Our first series of reviews have introduced books designed for a specific segment of the community of families of children who have special needs. Through our reviews we have introduced our readers to the concept of goals and objectives; special education law; sensory integration and normalizing childhood experiences. But focused discussion of specific topics does little good if we do not regularly identify and commit to our existence and role as parents. First and foremost, we want to be good and effective parents and to have a happy family, whether or not we are raising children with special needs.

Frank J. Doberman in Build A Happy Family, gives us the tools and confidence to achieve as parents. Doberman first recognizes that parenting is one part skill and one part determination. Doberman's book and video tape affirm the concept that we all can be effective and committed parents.

Doberman’s first line in the introduction says “We all want to be good parents, and most of us are.” But we parents who have children with special needs, who never expected or anticipated that our children would have disabilities, often wonder not only whether we are good parents to our children with disabilities but whether we are good parents, period. We second-guess ourselves on sibling relationships, spousal relationships, extended family relationships and community relationships. We also give little or no attention to seeing and meeting our own individual needs. Our drive to be “perfect” parents often can give our children, especially the siblings of our children with special needs, unreasonable or distorted views of family and community relationships. We all too often forget that we, ourselves, are individuals first.
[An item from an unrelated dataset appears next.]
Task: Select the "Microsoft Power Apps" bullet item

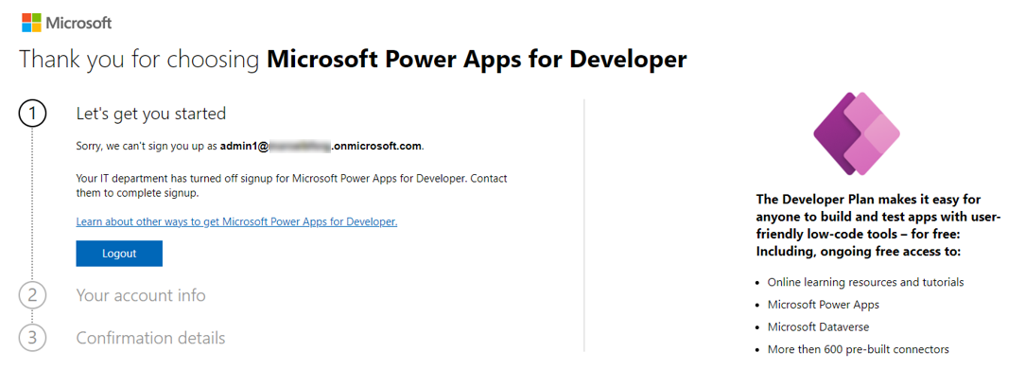Action: [823, 305]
On a personal level, we have been in a recently stormy relationship with Jessica’s younger sister, who just this month graduated from high school. We do not and probably won’t understand everything that has gone on to put such tension between us and her. We have been to a wonderful counselor, Paul, who has helped us tremendously. But when we talk about our sessions with Paul and our currently estranged daughter, we have come to realize that much of what Paul has taught us is effectively presented in Doberman’s book and tape. If we would have had Doberman’s resources we might not now be struggling so much with our daughter, whom we deeply love.

Doberman’s 12 basic tools of effective parenting are 1) Plan ahead; 2) Protect and nurture yourself; 3) Be consistent; 4) Create and maintain routine; 5) Downplay negative behavior; 6) Pay attention to positive behavior; 7) Shift emotions into neutral; 8) Move in close when giving directions; 9) Make Contact: eye or touch; 10) Use a firm commanding voice; 11) Be courteous: the two-to five-minute alert; and 12) Make family a priority. Doberman asserts that these might appear broad and simplistic on the surface. But what Doberman does so well is to blend these common sense tools with the concept of commitment to drive home the point that no tool is effective without consistency.
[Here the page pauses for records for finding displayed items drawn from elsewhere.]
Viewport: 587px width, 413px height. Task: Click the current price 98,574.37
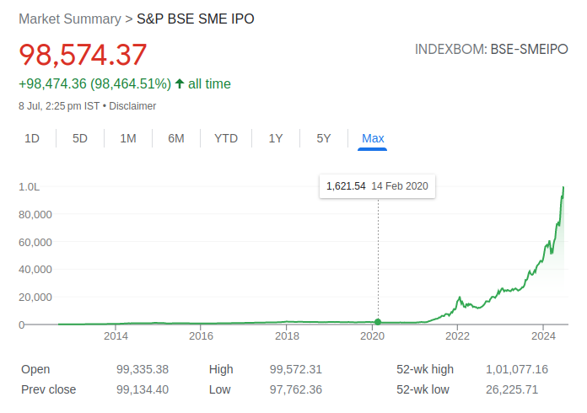pos(83,55)
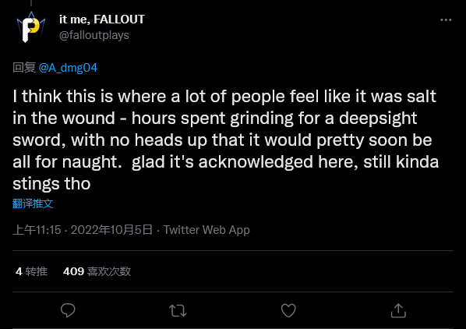
Task: Open the @A_dmg04 mention link
Action: click(68, 68)
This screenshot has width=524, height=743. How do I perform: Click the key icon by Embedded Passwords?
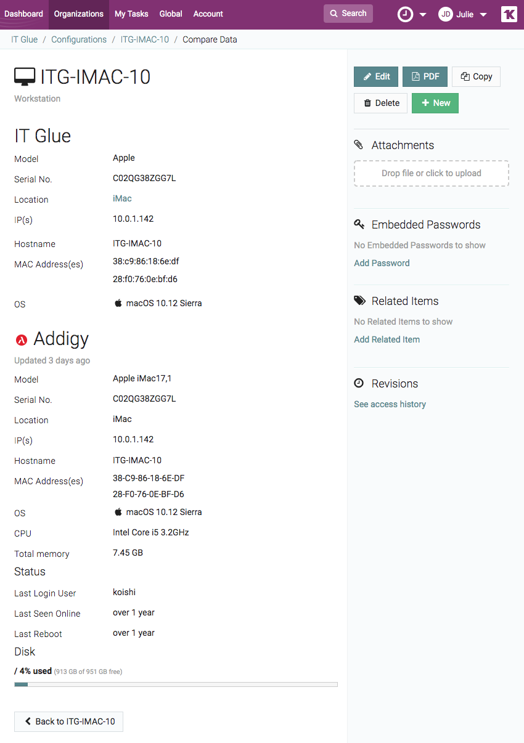[x=359, y=224]
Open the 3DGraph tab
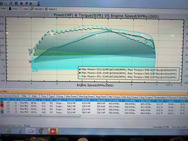This screenshot has height=141, width=188. coord(37,9)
Doberman’s proactive approach to basic parenting acknowledges that effective parenting comes from developing basic skills that do not change if a child has special needs. Indeed, the consistency in parenting approach, regardless of a child’s developmental or medical needs, goes a long way toward preventing disability-based discrimination within the home. His approach becomes even more meaningful when he gives us parents both encouragement and skills to carve out our own needs and place in the family hierarchy. Parents can take care of themselves, too.
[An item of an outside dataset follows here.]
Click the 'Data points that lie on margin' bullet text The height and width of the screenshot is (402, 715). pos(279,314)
Unlike our usual reviews, this review reflects how the book has impacted us and our view of ourselves and our family. We could have spent an equal number of words lauding the wisdom and strategies Doberman shares in the book and tape. In our recent family turmoil we have been so stuck in our own guilt that until we received Paul’s help and read Doberman’s book we had no way to view ourselves except as inadequate parents. By showing you how the book has affected us, we hope you read the book for yourself and find for yourself the tools and commitment to affirm that you are good parents who justly deserve to devote some attention to yourselves.